As noted above, the disclosure requirements in the 2023 proposal deviate from those in the 2022 proposal. The 2022 proposal would require registered investment companies and investment advisers to provide public disclosure of significant cybersecurity incidents in prospectuses and Forms ADV. It would also require registrants to notify the SEC of such incidents via a new Form ADV-C that would be filed with the IARD. By contrast, the 2023 proposal would require public disclosure of these incidents on a registrant's website and the notice provided to the SEC would be via a new Form SCIR that would be filed with the EDGAR system.

As with our comment letter on the 2022 proposal, the Institute's comment letter on the 2023 proposal opposes any public disclosure of cyber events and discusses the harm that could result from such disclosure. It also points out that there is no evidence that investors are interested in this information. With respect to providing notice to the SEC, the Institute's letter on the 2023 proposal strongly opposes both the notice the SEC would require and the use of EDGAR for filing such notices. In support of our opposition, the Institute's letter discusses the 2017 EDGAR breach and cites nine years of audit findings indicating that the SEC's information security controls are "not effective." Because of this, we express our concern with the SEC requiring filings with very sensitive and confidential information until such time as the SEC's information security controls are found to be effective.

The Institute's current letter also discusses our concerns with the SEC engaging in "regulation by enforcement" and recommends that, in any adopting release, the SEC refrain from including any statements that might result in regulation by enforcement when inspecting for compliance with the any adopted rules. 

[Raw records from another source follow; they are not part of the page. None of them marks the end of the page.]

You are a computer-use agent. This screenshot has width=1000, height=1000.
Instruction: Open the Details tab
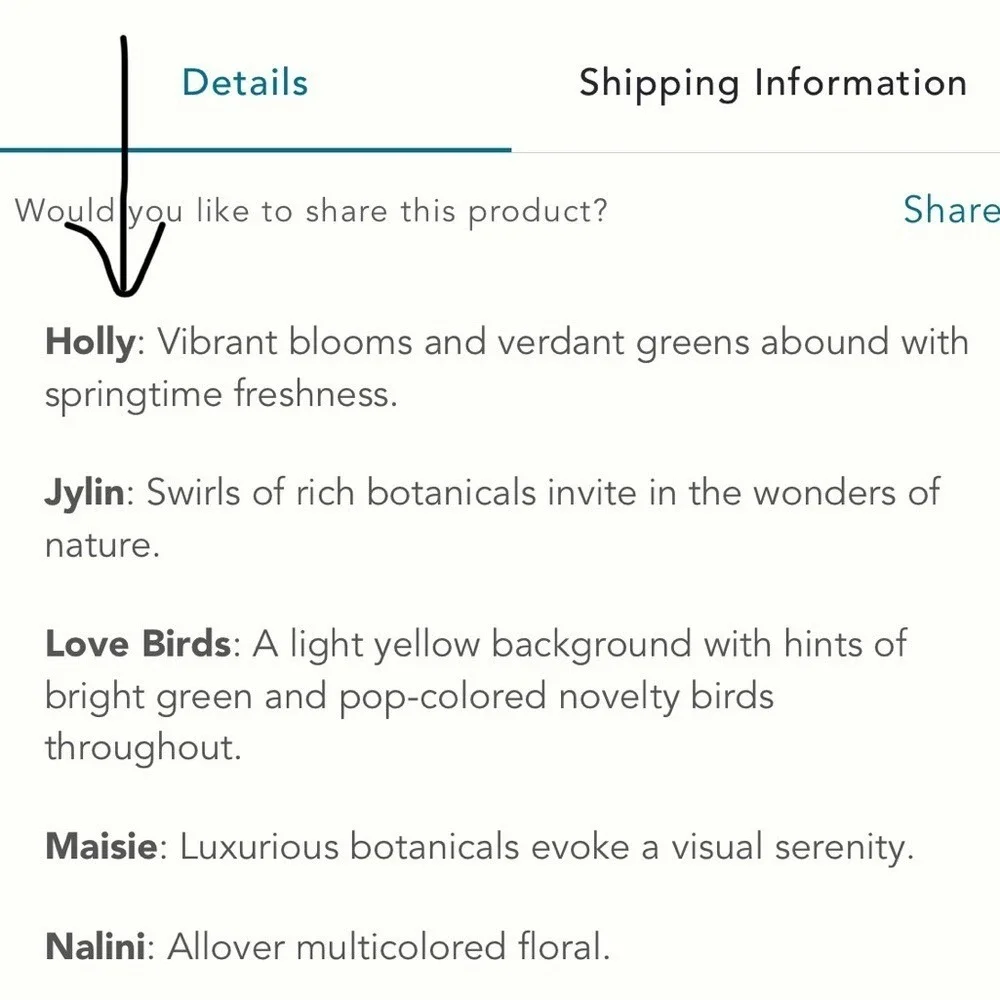(245, 82)
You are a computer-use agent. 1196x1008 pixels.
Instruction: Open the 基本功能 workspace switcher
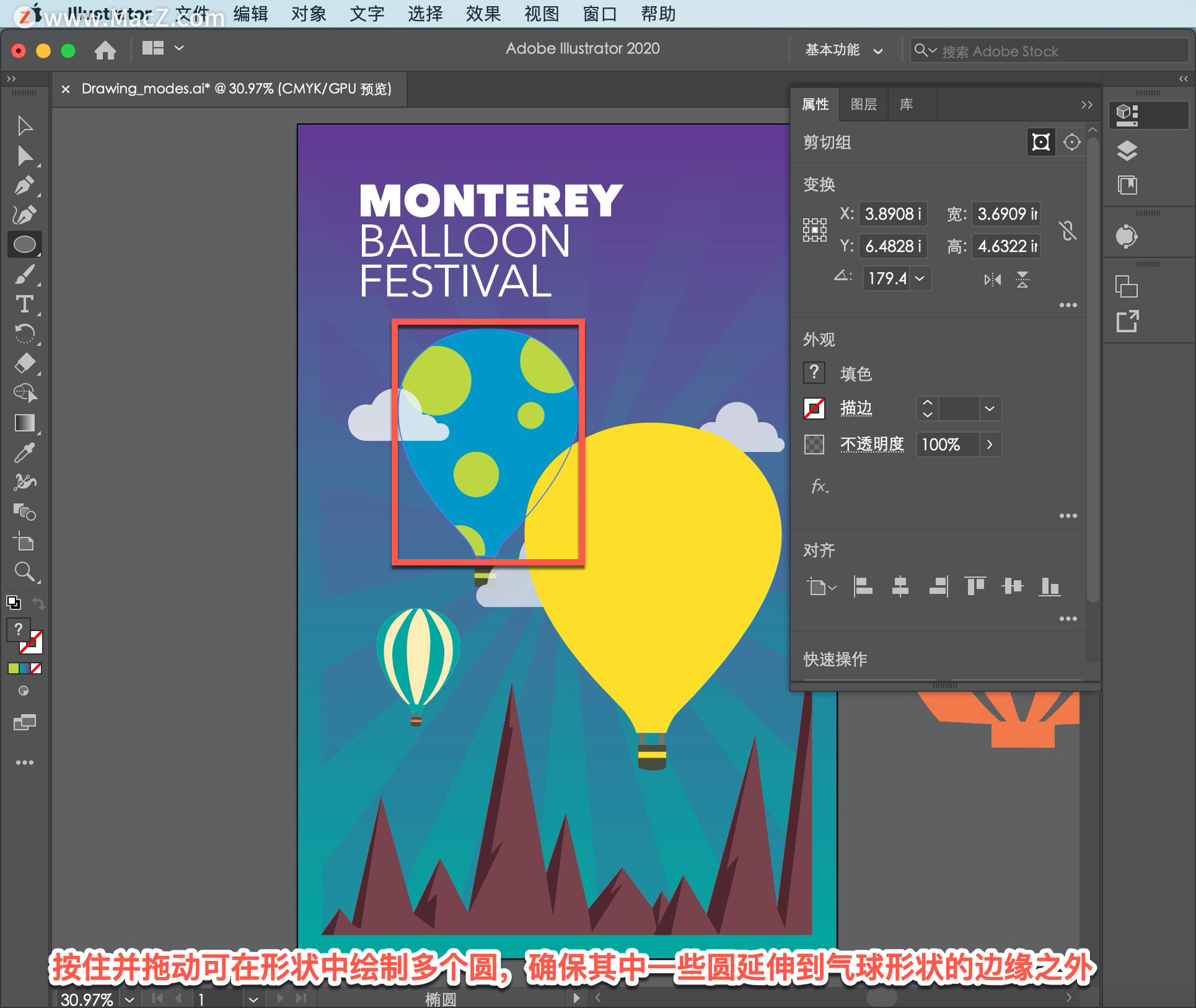[844, 50]
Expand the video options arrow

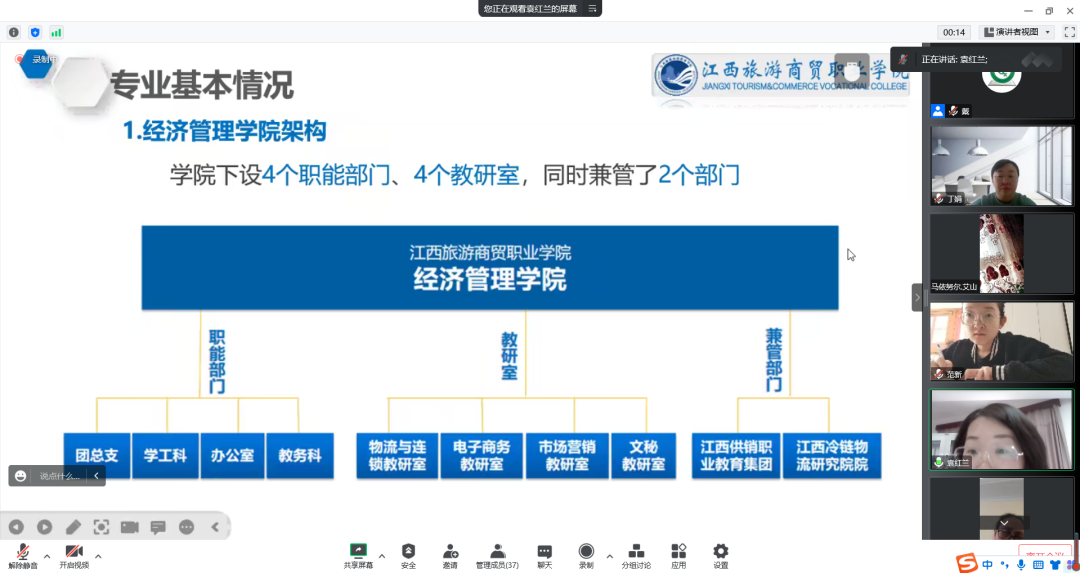click(x=98, y=556)
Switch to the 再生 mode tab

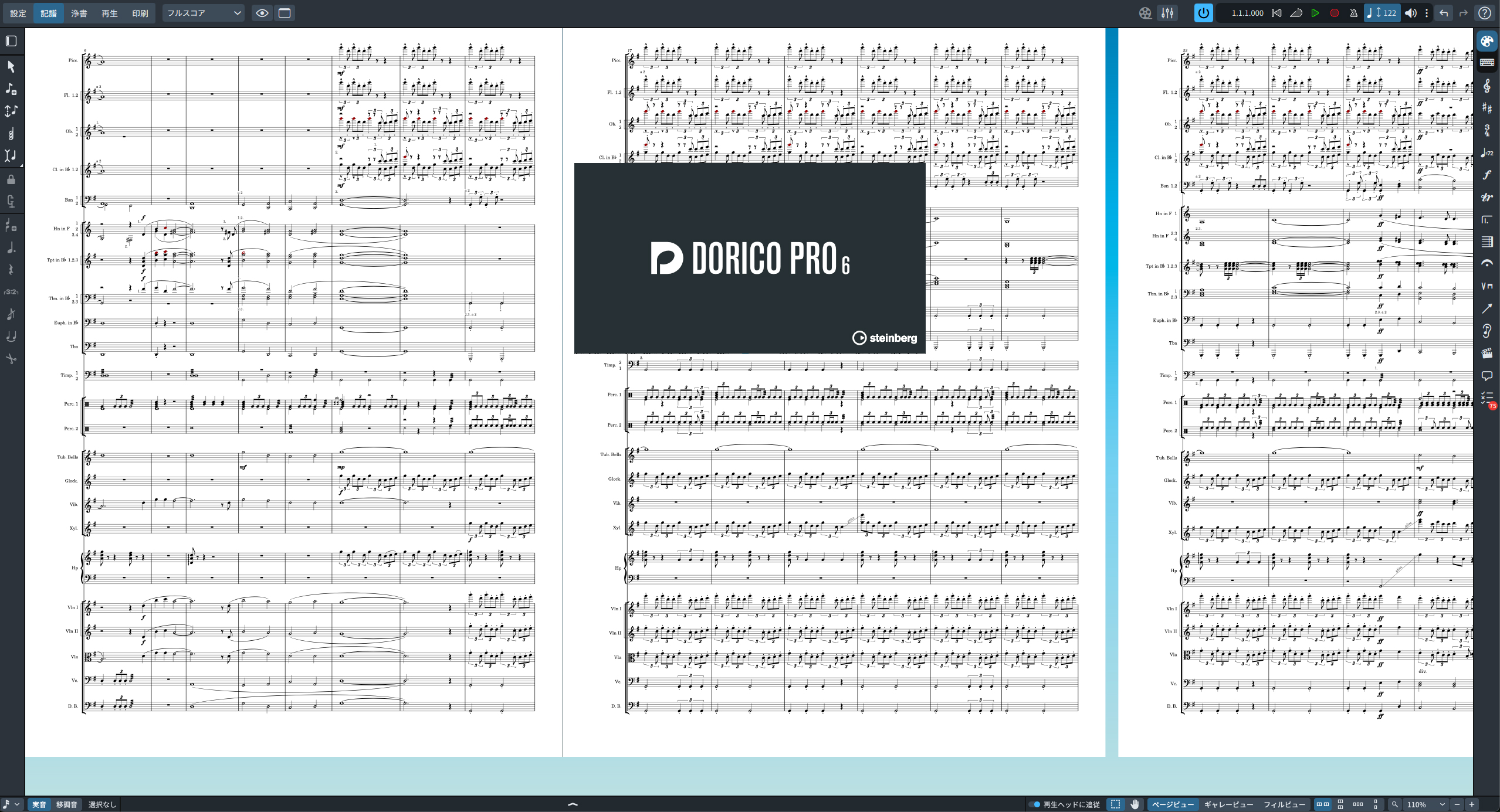click(x=109, y=13)
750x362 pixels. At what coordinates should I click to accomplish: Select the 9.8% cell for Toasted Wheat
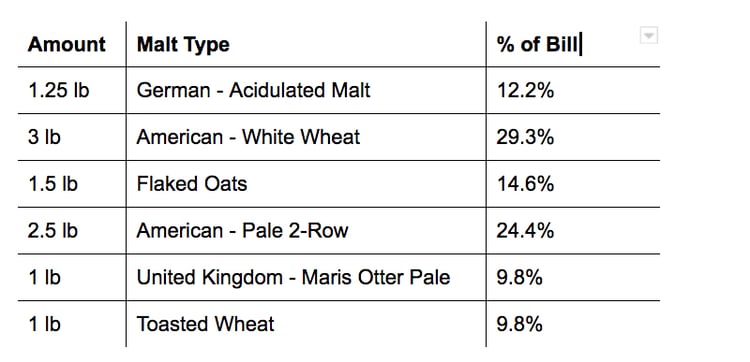(573, 324)
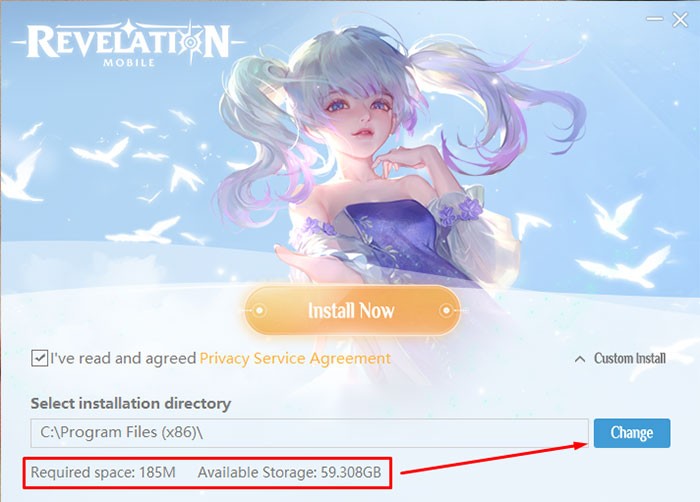Click the Custom Install label

[x=629, y=358]
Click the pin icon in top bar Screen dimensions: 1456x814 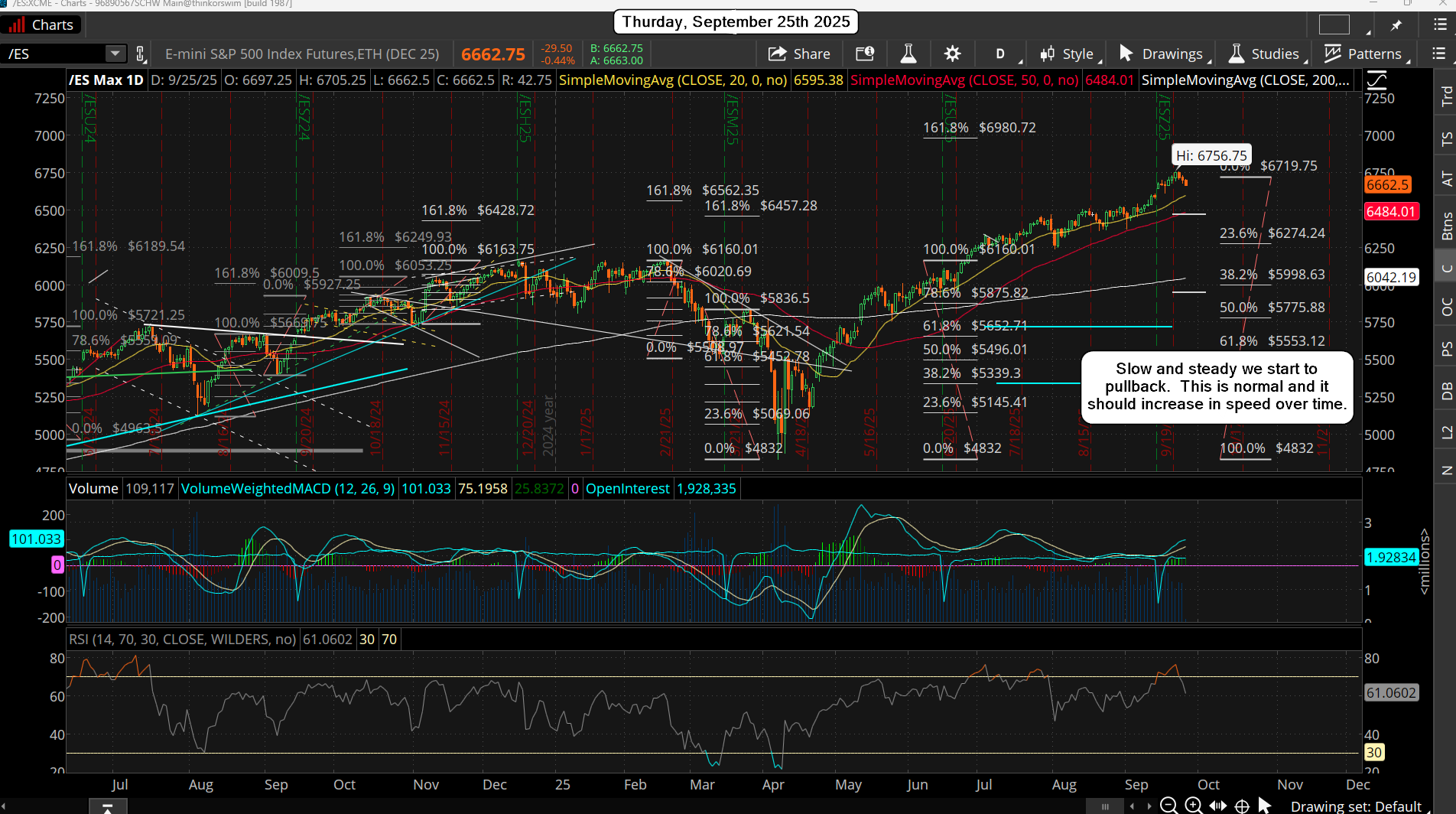point(1396,25)
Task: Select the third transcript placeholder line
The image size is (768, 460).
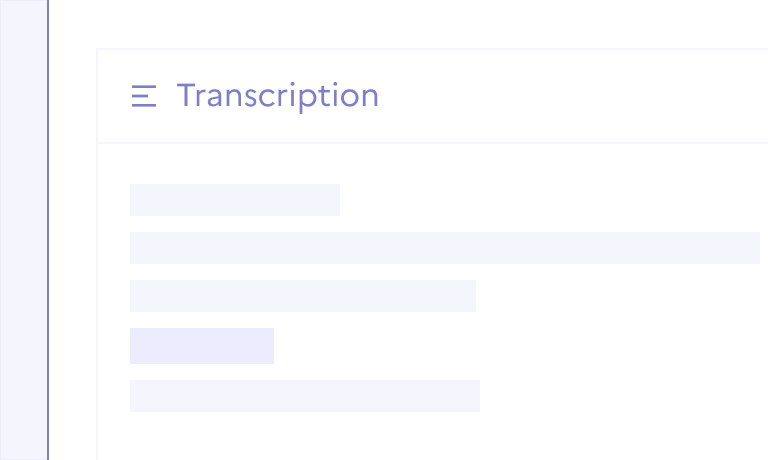Action: pyautogui.click(x=303, y=296)
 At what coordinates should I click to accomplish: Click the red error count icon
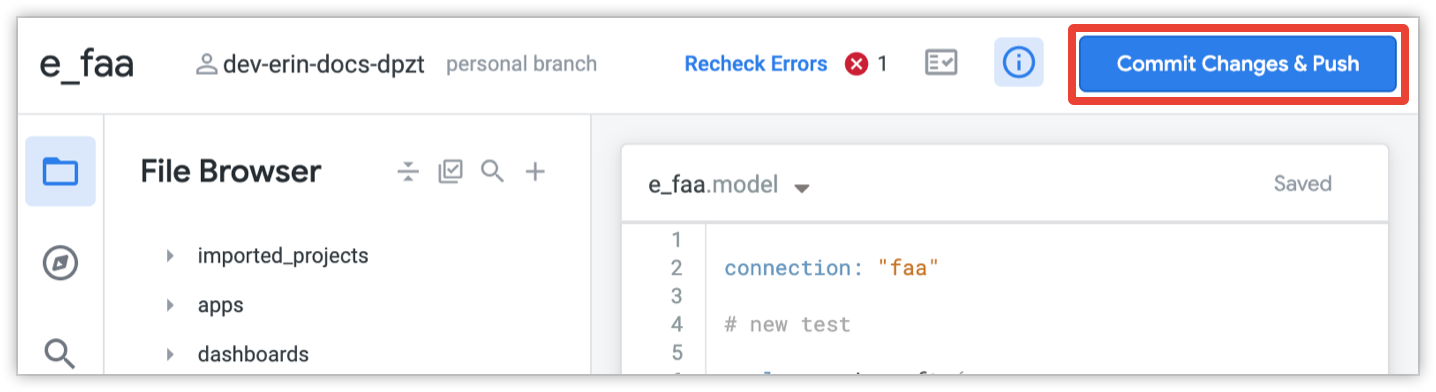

Comments on the Re-Opening of the Comment Period of the 2022 Release

The Institute has also filed a comment letter in response to the re-opening of the comment period for the 2022 proposal. Our comments in this letter reaffirm the comments we made last year when we commented on the proposal. In addition, however, the current letter supplements our comments by discussing our concerns with the use of EDGAR for filing any information related to cybersecurity events. 

 

Tamara K. Salmon
Associate General Counsel
 

Notes

[1] See ICI Memo No. 35215, available here: https://www.ici.org/memo35215, summarizing Cybersecurity Risk Management Rule for Broker-Dealers, Clearing Agencies, Major Security-Based Swap Participants, the Municipal Securities Rulemaking Board, National Securities Associations, National Securities Exchanges, Security-Based Swap Data Repositories, Security-Based Swap Dealers, and Transfer Agents, SEC Release No. 34-97142 (March 15, 2023) (the "2023 proposal").

[2] See Cybersecurity Risk Management for Investment Advisers, Registered Investment Companies, and Business Development Companies, SEC Release No. 33-11028 (February 9, 2022) (the "2022 proposal" or "last year's proposal").